Instructions to follow — What you return must be exactly the lines running from the one with "Click the grid bubble G marker" to the end of the data below, inclusive, and nothing more.

Record extracts —
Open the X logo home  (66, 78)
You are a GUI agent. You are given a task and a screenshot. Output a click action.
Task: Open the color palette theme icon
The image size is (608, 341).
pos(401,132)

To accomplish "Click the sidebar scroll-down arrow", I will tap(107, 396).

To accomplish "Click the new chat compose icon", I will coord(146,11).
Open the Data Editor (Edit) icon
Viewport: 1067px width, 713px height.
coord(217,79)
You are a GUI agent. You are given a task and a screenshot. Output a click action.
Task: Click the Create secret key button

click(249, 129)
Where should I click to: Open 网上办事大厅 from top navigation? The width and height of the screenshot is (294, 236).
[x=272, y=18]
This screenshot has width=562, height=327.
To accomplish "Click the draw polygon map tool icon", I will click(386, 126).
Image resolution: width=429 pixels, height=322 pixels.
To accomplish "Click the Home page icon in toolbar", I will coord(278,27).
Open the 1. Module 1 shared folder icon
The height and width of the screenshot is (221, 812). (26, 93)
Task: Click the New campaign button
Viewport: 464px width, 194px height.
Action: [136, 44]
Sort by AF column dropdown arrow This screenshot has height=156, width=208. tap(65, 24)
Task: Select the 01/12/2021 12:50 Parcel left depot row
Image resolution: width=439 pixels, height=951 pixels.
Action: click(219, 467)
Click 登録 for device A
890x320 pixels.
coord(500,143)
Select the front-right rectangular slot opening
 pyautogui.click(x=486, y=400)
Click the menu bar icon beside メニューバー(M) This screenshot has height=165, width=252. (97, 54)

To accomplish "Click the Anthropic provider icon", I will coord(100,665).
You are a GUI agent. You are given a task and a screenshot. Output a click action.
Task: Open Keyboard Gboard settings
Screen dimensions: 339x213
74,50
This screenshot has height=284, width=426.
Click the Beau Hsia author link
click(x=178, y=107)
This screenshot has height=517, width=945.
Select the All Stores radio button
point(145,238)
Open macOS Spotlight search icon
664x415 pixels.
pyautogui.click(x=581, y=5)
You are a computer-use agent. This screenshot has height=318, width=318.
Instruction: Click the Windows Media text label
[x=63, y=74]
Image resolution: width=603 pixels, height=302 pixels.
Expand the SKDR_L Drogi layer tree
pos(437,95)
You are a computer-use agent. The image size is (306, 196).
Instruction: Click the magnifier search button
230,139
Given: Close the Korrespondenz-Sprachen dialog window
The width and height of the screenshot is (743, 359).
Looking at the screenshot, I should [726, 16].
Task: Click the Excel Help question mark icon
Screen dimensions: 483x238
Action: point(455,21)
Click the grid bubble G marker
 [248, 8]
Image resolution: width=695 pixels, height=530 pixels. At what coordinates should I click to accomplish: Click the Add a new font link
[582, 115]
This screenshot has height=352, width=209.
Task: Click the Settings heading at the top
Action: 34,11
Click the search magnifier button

Exercise response —
Click the grid bubble G marker
 [248, 8]
Image resolution: width=695 pixels, height=530 pixels. At what coordinates should I click to accomplish: Click the Add a new font link
[582, 115]
This screenshot has height=352, width=209.
Task: Click the Settings heading at the top
Action: 34,11
Click the search magnifier button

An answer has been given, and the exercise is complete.